**INFORMATION SUPPLIED**

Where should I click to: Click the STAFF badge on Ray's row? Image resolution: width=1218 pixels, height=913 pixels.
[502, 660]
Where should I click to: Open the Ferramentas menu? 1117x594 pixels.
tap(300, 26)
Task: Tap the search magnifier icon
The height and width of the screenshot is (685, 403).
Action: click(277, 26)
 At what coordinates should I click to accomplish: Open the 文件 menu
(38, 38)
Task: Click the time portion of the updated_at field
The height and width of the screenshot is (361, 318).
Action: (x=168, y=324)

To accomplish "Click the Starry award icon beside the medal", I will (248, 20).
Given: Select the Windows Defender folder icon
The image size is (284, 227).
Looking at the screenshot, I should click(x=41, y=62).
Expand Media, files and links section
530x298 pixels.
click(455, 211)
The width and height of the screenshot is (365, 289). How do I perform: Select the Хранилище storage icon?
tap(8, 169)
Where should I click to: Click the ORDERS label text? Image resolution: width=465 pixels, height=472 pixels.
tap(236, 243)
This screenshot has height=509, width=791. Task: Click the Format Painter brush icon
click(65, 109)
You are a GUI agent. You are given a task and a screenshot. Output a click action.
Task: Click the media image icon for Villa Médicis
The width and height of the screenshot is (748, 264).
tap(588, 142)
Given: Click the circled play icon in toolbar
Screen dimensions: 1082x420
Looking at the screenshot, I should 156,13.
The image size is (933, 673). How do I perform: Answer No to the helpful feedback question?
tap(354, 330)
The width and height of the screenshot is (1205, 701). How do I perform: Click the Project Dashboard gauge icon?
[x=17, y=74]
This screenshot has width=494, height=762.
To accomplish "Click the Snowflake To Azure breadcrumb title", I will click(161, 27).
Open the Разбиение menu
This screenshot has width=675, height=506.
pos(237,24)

**SET EXERCISE**
Render the records above as a JSON list of strings, one string per line, leaving out blank lines.

**EXERCISE OUTPUT**
[
  "Where should I click to: Click the STAFF badge on Ray's row? Image resolution: width=1218 pixels, height=913 pixels.",
  "[502, 660]",
  "Where should I click to: Open the Ferramentas menu? 1117x594 pixels.",
  "tap(300, 26)",
  "Task: Tap the search magnifier icon",
  "The height and width of the screenshot is (685, 403).",
  "Action: click(277, 26)",
  " At what coordinates should I click to accomplish: Open the 文件 menu",
  "(38, 38)",
  "Task: Click the time portion of the updated_at field",
  "The height and width of the screenshot is (361, 318).",
  "Action: (x=168, y=324)",
  "To accomplish \"Click the Starry award icon beside the medal\", I will (248, 20).",
  "Given: Select the Windows Defender folder icon",
  "The image size is (284, 227).",
  "Looking at the screenshot, I should click(x=41, y=62).",
  "Expand Media, files and links section",
  "530x298 pixels.",
  "click(455, 211)",
  "The width and height of the screenshot is (365, 289). How do I perform: Select the Хранилище storage icon?",
  "tap(8, 169)",
  "Where should I click to: Click the ORDERS label text? Image resolution: width=465 pixels, height=472 pixels.",
  "tap(236, 243)",
  "This screenshot has height=509, width=791. Task: Click the Format Painter brush icon",
  "click(65, 109)",
  "You are a GUI agent. You are given a task and a screenshot. Output a click action.",
  "Task: Click the media image icon for Villa Médicis",
  "The width and height of the screenshot is (748, 264).",
  "tap(588, 142)",
  "Given: Click the circled play icon in toolbar",
  "Screen dimensions: 1082x420",
  "Looking at the screenshot, I should 156,13.",
  "The image size is (933, 673). How do I perform: Answer No to the helpful feedback question?",
  "tap(354, 330)",
  "The width and height of the screenshot is (1205, 701). How do I perform: Click the Project Dashboard gauge icon?",
  "[x=17, y=74]",
  "This screenshot has width=494, height=762.",
  "To accomplish \"Click the Snowflake To Azure breadcrumb title\", I will click(161, 27).",
  "Open the Разбиение menu",
  "This screenshot has width=675, height=506.",
  "pos(237,24)"
]